PHS Pharmacist Plays Leadership Role in Afghanistan
After arriving in Kabul, Afghanistan, on January 25 to serve a two-month mission, the first task facing Captain J. Craig Hostetler, a pharmacist with the U.S. Public Health Service (PHS) Commissioned Corps, was determining how to fix an antiquated septic system at Rabia Balkhi Women's Hospital, a facility that admits about 36,000 patients annually and delivers about 40 babies daily.
More than two decades of war and ruling by the Taliban left Afghanistan's infrastructure in disrepair, said Hostetler, who was selected this past fall to serve as the first incountry senior adviser for the Department of Health and Human Services (HHS) Office of Global Health Affairs.
Hospital infrastructure problems can "impact patient care and delivery of quality health care," said Amar Bhat, director of the Asia and Pacific regions for Global Health Affairs.
Hostetler worked with Rabia Balkhi's administrator to quickly secure $15,000 in emergency funds for a new septic system.
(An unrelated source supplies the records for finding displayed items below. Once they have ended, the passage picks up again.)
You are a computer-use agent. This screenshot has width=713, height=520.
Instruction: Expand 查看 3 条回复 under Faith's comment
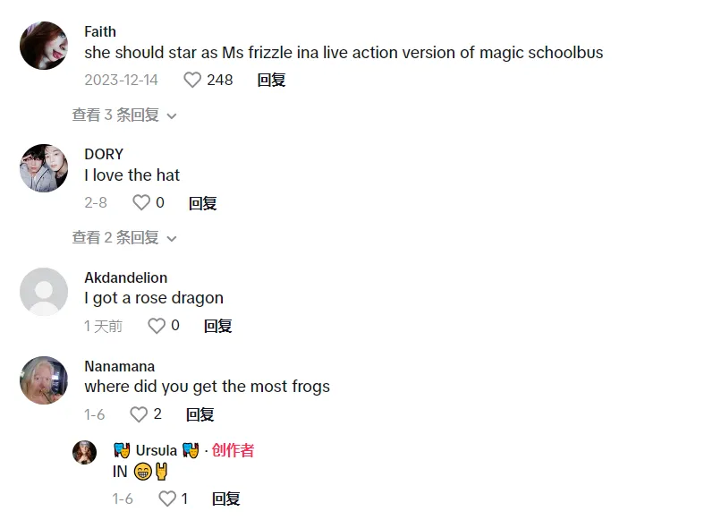[x=124, y=115]
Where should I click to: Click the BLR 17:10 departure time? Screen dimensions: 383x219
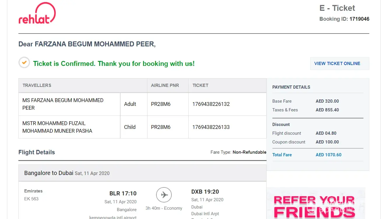pyautogui.click(x=123, y=193)
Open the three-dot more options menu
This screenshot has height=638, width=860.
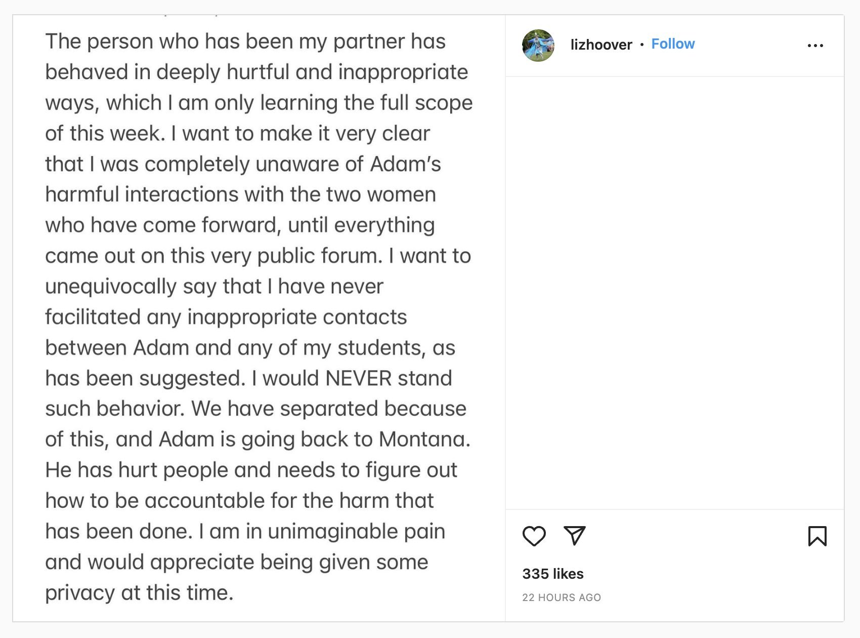coord(815,46)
Not a typical pharmacist role, Hostetler said by phone from Afghanistan. However, he added, his 31-year PHS pharmacist experience—15 years of which was with the Indian Health Service (IHS)—is helping him in his current scope of responsibilities, which includes coordinating a range of reconstruction projects in Afghanistan and advising the country's Ministry of Public Health on various health care issues.
PHS trains for the world. Global Health Affairs chose Hostetler for the job in Afghanistan partly because of his experience providing pharmacy services to American Indians, including the Cherokee, Lakota, and Navajo tribes, in isolated regions of the United States, Bhat said.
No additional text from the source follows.